In sede di appello i giudici riconoscono la responsabilità solidale anche del preposto, “colpevole” di non aver verificato i macchinari, costringendo, in tal modo, i dipendenti a lavorare in condizioni precarie.
Il datore di lavoro proponeva ricorso per cassazione con 4 motivi.
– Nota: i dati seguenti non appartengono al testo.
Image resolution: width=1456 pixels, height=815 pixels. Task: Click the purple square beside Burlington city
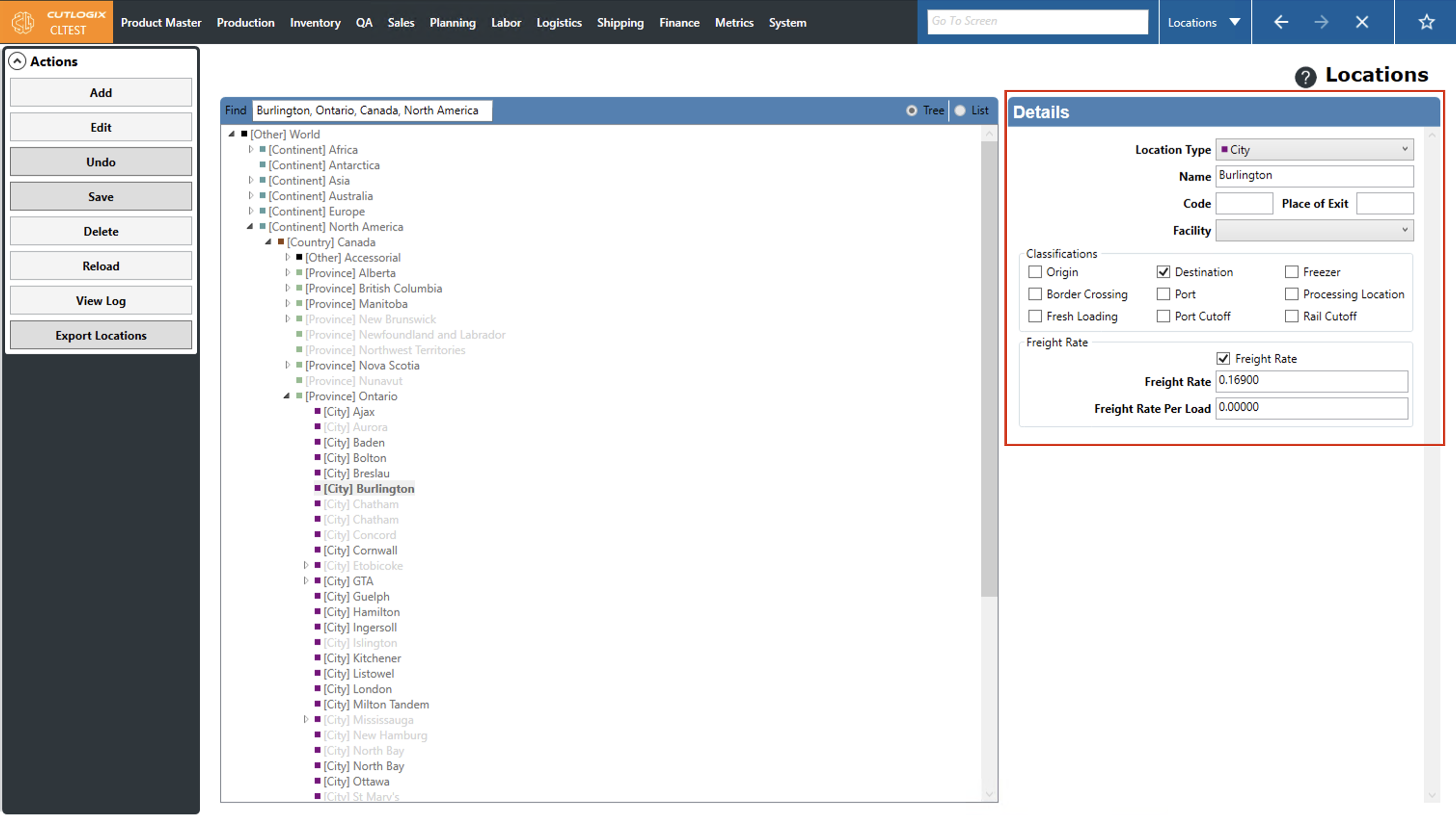point(317,489)
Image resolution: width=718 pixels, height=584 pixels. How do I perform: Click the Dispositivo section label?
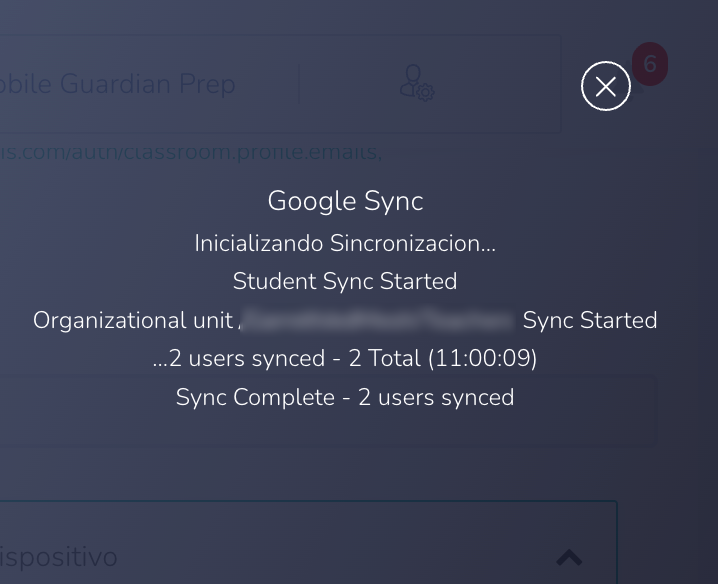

Richiamando precedenti in materia (cfr. Cass. Sez. Lav. n. 1994/2012) i giudici di legittimità hanno precisato che “il datore di lavoro, in caso di violazione delle norme poste a tutela dell'integrità fisica del lavoratore, è interamente responsabile dell'infortunio che ne sia conseguito e non può invocare il concorso di colpa del danneggiato, avendo egli il dovere di proteggere l'incolumità di quest'ultimo nonostante la sua imprudenza o negligenza; pertanto, la condotta imprudente del lavoratore attuativa di uno specifico ordine di servizio, integrando una modalità dell'iter produttivo del danno imposta dal regime di subordinazione, va addebitata al datore di lavoro, il quale, con l'ordine di eseguire un'incombenza lavorativa pericolosa, determina l'unico efficiente fattore causale dell'evento dannoso”.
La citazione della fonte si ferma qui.